Clean your eyeglasses Lance and try again

This is powerfully driven home by the Scots Confession in several articles, such as the twelfth and the fifteenth. All that we do is unworthy, so that we must fall down before you and unfeignedly confess that we are unprofitable servants—and it is precisely Justification by the free Grace of Christ alone that shows us that all that we are and have done even as believers is called in question.

 

On Sat, 18 Mar 2006 08:07:30 -0500 "Lance Muir" <[EMAIL PROTECTED]> writes:

You are quite correct as to your TFT observations, JD. Judy brings to her reading of TFT a bias that will not permit an equitable treatment of that which is there in the text of his article.

 

That is the exact antithesis of the Reformed doctrine of election, which rests salvation upon the prior and objective decision of God in Christ

 

As far as I know, Torrance believed that salvation was offered to all  --  not a Calvinist opinion, my dear.   And you are much more the Calvinist that he.

 

His comments below gives us a consistent explanation of the biblical notion that man is justified apart from obedience to the law.  It beats a redactive explanation of same  !! that's for sure. 

 

jd

 

-------------- Original message --------------
From: Judy Taylor <[EMAIL PROTECTED]>

He also says this:

But the Scots Confession laid the axe to the root of any such movement when it insisted that we have to spoil ourselves even of our own regeneration and sanctification as well as justification. What is "axed" so radically was the notion of "co-redemption" which in our day has again become so rampant, not only in the Roman Church, but in Liberal and Evangelical Protestantism, e.g., the emphasis upon existential decision as the means whereby we "make real" for ourselves the kerygma [proclamation] of the New Testament, which means that in the last resort our salvation depends upon our own personal or existential decision. That is the exact antithesis of the Reformed doctrine of election, which rests salvation upon the prior and objective decision of God in Christ. It is Justification by Grace alone that guards the Gospel from corruption by "Evangel icals," "Liberals," and Romans alike.

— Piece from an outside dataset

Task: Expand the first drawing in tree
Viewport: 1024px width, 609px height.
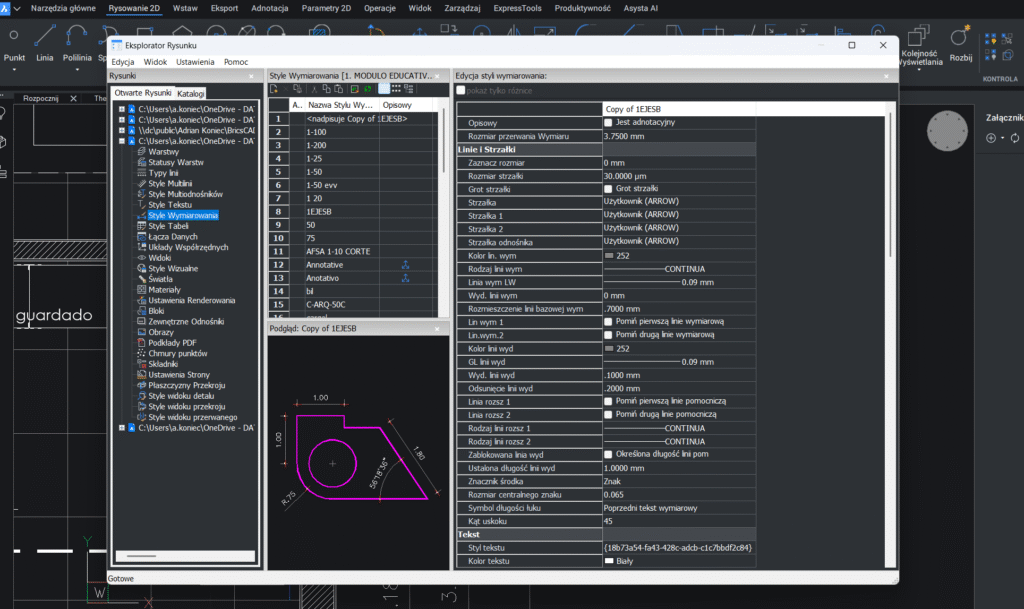Action: (122, 108)
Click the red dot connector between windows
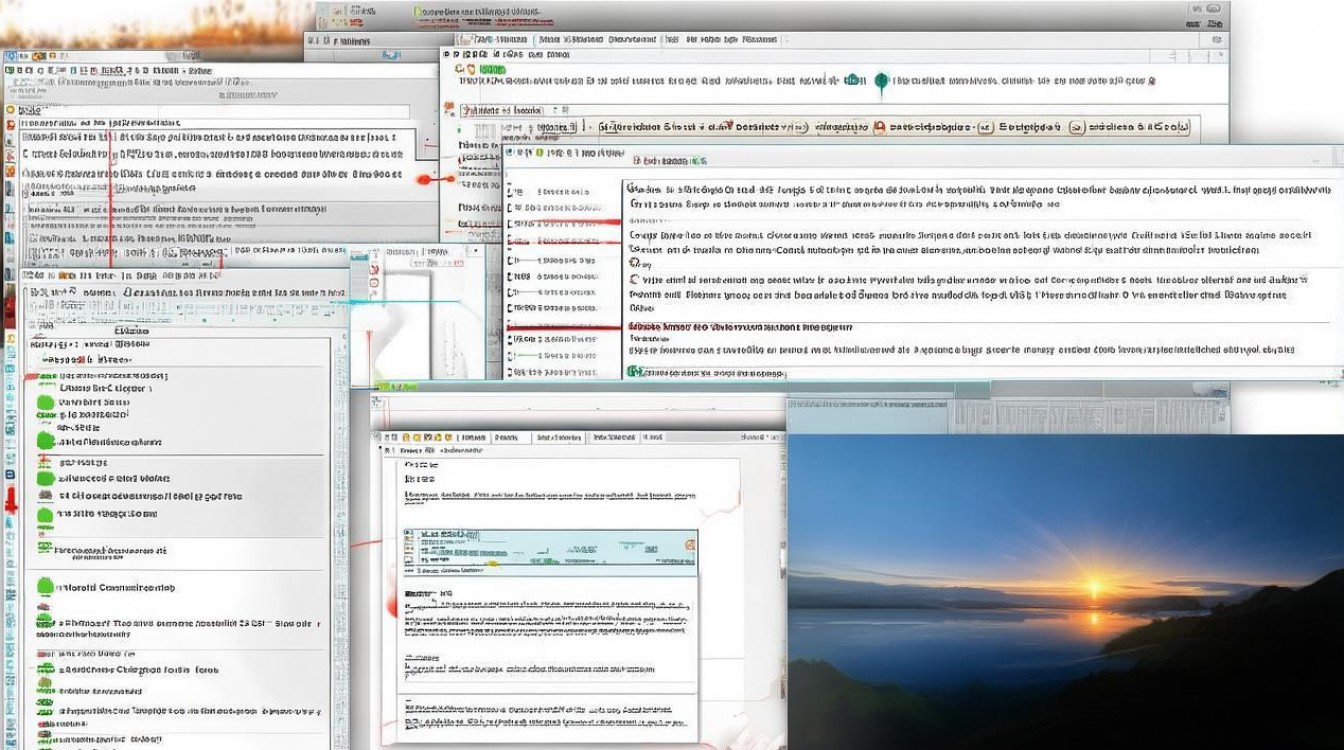The image size is (1344, 750). (425, 180)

So Torrance is also a Calvinist at heart who is resting in Calvin's "doctrine of election" in spite of all the big theological words and high talk...

On Sat, 18 Mar 2006 04:43:32 +0000 [EMAIL PROTECTED] writes:

In the recent article posted by Lance from Torrance, the theologican says this:

"Nowhere is this more apparent than in the case of the popular minister where everything centers on him, and the whole life of the congregation is built round him.  What is that but Protestant sacerdotalism, sacerdotalism which involves the displacement of the Humanity of Christ by the humanity of the minister, and the obscuring of the Person of Christ by the personality of the minister?"

amen.   We have here a well worded warning to the mega church industry that  the Christ,  His very person, just might be lost to a pattern of worship that denies opportunities for authenticity  and spontaneous participation by the attendee.  It can be argued that such 'worship services"  fly in the face of such passages as Eph 5:18,19.   There is a bonding and a closeness that takes place in a small group that is not possible in the mega assemblies.